Ur dog is a babe magnet. Reminds me of me
I'm still with the girl from last night. remember to call me conrad and that i work for PETA
absolutely not. he will always be that kid that threw up a ham and cheese sandwich in fourth grade to me.
just did the walk of shame by his grandma. what the fuck is an old lady doing up at six am?
She told you broke her computer after the little square in tetris wouldn't rotate for you...
When I start puking tomorrow, just let me be. it'll start around 8:35. just let me heave. i love this part of my morning.

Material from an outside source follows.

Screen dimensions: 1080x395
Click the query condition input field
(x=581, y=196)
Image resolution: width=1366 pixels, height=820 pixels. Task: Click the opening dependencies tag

On the way home she put on a necklace with her name on it and wrote my name in sharpie across my chest so that in the morning we could avoid the awkward Idk who the fuck you are conversation. Best. Girl. Ever.
It was super embarrassing when I had to tell my brother, in front of my mother, that my wifi password was Drinkupbitches. Thanks for providing that lovely family moment.
I COULD BREAK CONCRETE WITH MY FOOTBALL ERECTION.
He has silky zebra print sheets, which you would think he put on just for me, but the bed was unmade. Did I just sleep with a closet case??
Just realized I chose a bacon cheeseburger over sex last night
if you're wondering why I texted you some girl's name at 4 am it's because you wanted to Facebook stalk the girl who gave that Irish guy we met at the Chinese food place her license and said 'call me'
When I went to pick up Adam from the train station, I found him passed out, covered in gold paint and wrapped in a red blanket. someone had glued a gaudy green rhinestone to his forehead. He looked homeless.
Seeing her tonight. She doesn't want dinner, just wants me to come over for awhile. My penis just sent me a thank you card.
Funniest thing happened to Chloe! She talked the bf into a mmf threesome, and he loudly and enthusiastically discovered he was gay during it. Whole dorm literally heard it happen.Well funny for me. Chloe not so much.